[CRIU] [PATCH 1/2] pagemap: Introduce pagemap cache
Andrew Vagin
avagin at parallels.com
Tue Feb 11 13:15:02 PST 2014
On Tue, Feb 11, 2014 at 11:08:43PM +0400, Cyrill Gorcunov wrote:
>
> Pavel reported that in case if there a big number
> of small vmas present in the dumpee we're reading
> /proc/pid/pagemap too frequently.
>
> To speedup this procedue we inroduce pagemap cache.
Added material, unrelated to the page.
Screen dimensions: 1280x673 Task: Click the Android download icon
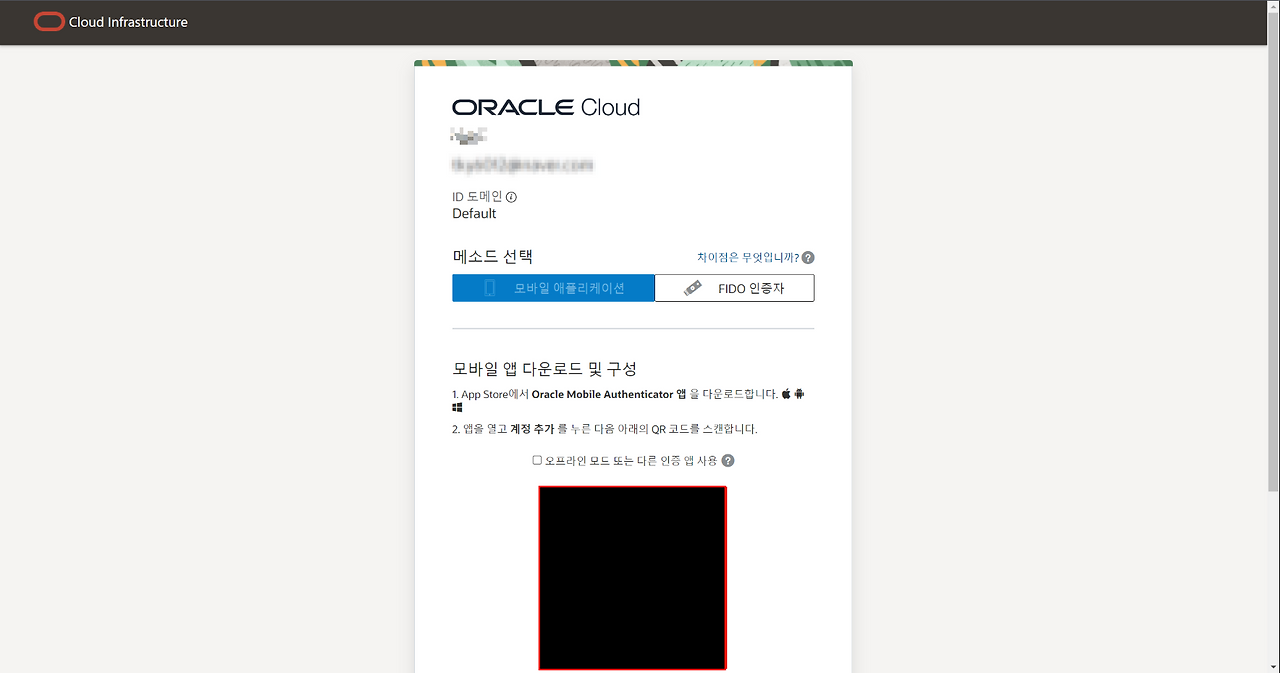click(x=799, y=394)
> The idea behind is simple
>
> - cache can carry PMEs which cover up to 2M of physical memory
> at least (or if longest VMA area is bigger than 2M, then we
> take its size for cache)
> - when it is asked to fetch PME from the cache and cache miss
> found, we walk over all near laying VMAs and pre-read their
> PMEs
>
> The interface is:
> - pmc_init/pmc_fini for cache initialization and freeing
> - pmc_get_pfn_index to retrieve specific PME from cache
>
> Reported-by: Pavel Emelyanov <xemul at parallels.com>
> Signed-off-by: Cyrill Gorcunov <gorcunov at openvz.org>
> ---
> Makefile.crtools | 1 +
> include/pagemap.h | 33 ++++++++++++++
> pagemap.c | 126 ++++++++++++++++++++++++++++++++++++++++++++++++++++++
> 3 files changed, 160 insertions(+)
> create mode 100644 include/pagemap.h
> create mode 100644 pagemap.c
>
> diff --git a/Makefile.crtools b/Makefile.crtools
> index 374cd8570289..4aefd7bec278 100644
> --- a/Makefile.crtools
> +++ b/Makefile.crtools
> @@ -53,6 +53,7 @@ obj-y += file-lock.o
> obj-y += page-pipe.o
> obj-y += page-xfer.o
> obj-y += page-read.o
> +obj-y += pagemap.o
> obj-y += kerndat.o
> obj-y += stats.o
> obj-y += string.o
> diff --git a/include/pagemap.h b/include/pagemap.h
> new file mode 100644
> index 000000000000..d5a581918951
> --- /dev/null
> +++ b/include/pagemap.h
> @@ -0,0 +1,33 @@
> +#ifndef __CR_PAGEMAP_H__
> +#define __CR_PAGEMAP_H__
> +
> +#include <sys/types.h>
> +#include "asm/types.h"
> +
> +struct vma_area;
> +
> +typedef struct {
> + u64 pme;
> +} pagemap_entry_t;
> +
> +/* To carry up to 2M of physical memory */
> +#define PAGEMAP_MAX_AREA (2ul << 20)
> +#define PAGEMAP_PFN(addr) ((addr) / PAGE_SIZE)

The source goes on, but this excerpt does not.